*** Extracted data ***
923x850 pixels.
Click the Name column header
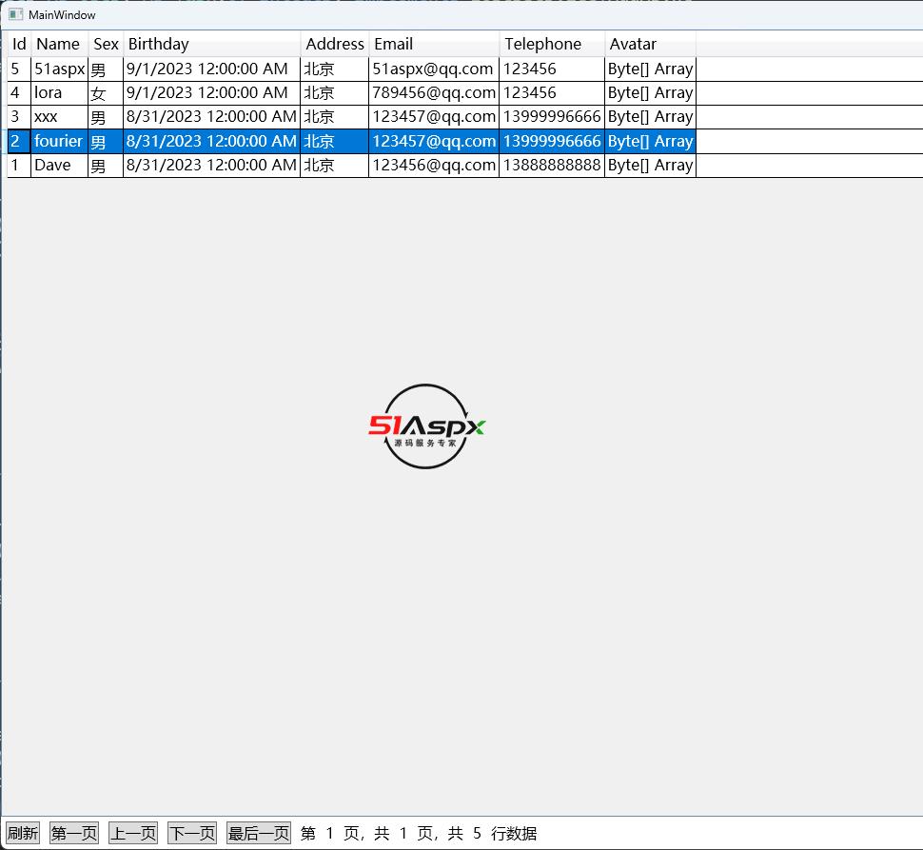(59, 44)
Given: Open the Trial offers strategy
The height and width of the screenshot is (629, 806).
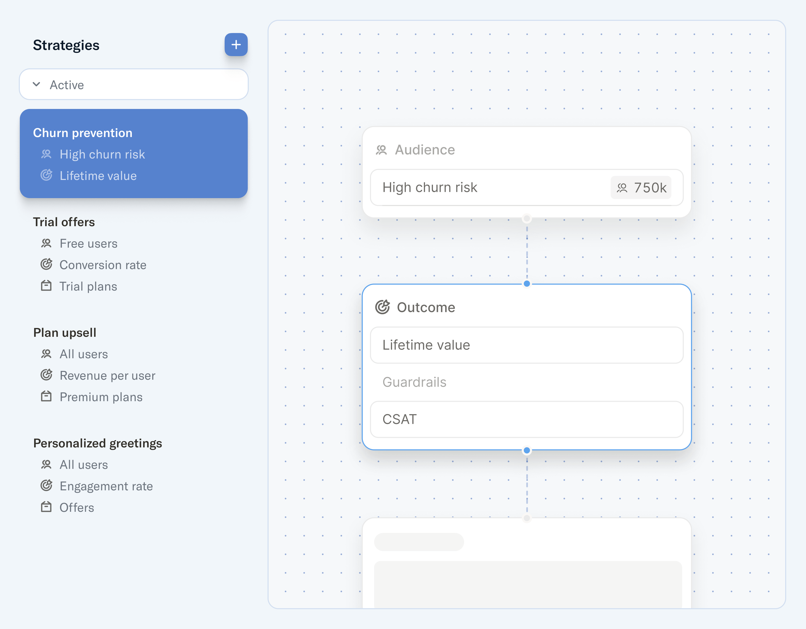Looking at the screenshot, I should point(64,222).
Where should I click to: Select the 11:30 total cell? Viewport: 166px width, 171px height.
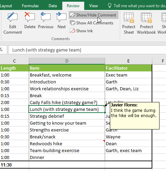(14, 165)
***
Exercise aim —
Give the lines of the records above as a JSON list of strings, one string per line, with blank lines left out. Leave the pictures out of the answer.

Task output —
[
  "923x850 pixels.",
  "Click the Name column header",
  "(59, 44)",
  "Given: Open the Trial offers strategy",
  "The height and width of the screenshot is (629, 806).",
  "Looking at the screenshot, I should point(64,222).",
  "Where should I click to: Select the 11:30 total cell? Viewport: 166px width, 171px height.",
  "(14, 165)"
]